For those brave enough to keep looking, they get to see Dawson gyrating for a minute or so before finishing with a flourish and a roundhouse kick that is so camp it should be approved by the Caravan Club. “Why don’t you have a go and maybe we’ll put the All Blacks off their rhythm,” Dawson says.

You know what? I won’t, thanks all the same, Matt. Mainly because I don’t want to look like a dork.

But, sadly and all too predictably, howls of outrage came emanating from New Zealand as soon as the video went online. Sir Pita Sharples, a Kiwi politician, called Dawson’s act “shameful” and “insulting”.

Sharples is half-right: the video is not insulting unless you are sensitive enough to let it get up your nose. This is presumably the intention of the company which paid Dawson what we hope was a massive wheelbarrow of cash to act like an utter goose. Such are the rules of viral marketing.
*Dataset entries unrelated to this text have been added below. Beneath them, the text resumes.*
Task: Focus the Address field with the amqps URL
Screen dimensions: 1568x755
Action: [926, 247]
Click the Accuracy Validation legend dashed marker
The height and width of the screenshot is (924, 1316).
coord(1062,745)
But Sharples is right in saying the dance itself is shameful. Because it is. It is everything that is wrong with ex-sportspeople who have “media presence” outside their own discipline. It is the end result of Dawson being allowed to trade on the image he has cultivated on the interminably chummy and reliably unfunny A Question of Sport. It is the televisual equivalent of the loud and boorish posh bloke who gets away with telling off-colour jokes when tipsy because nobody has had the courage to tell him to shut his gob And, most importantly it is just not bloody funny.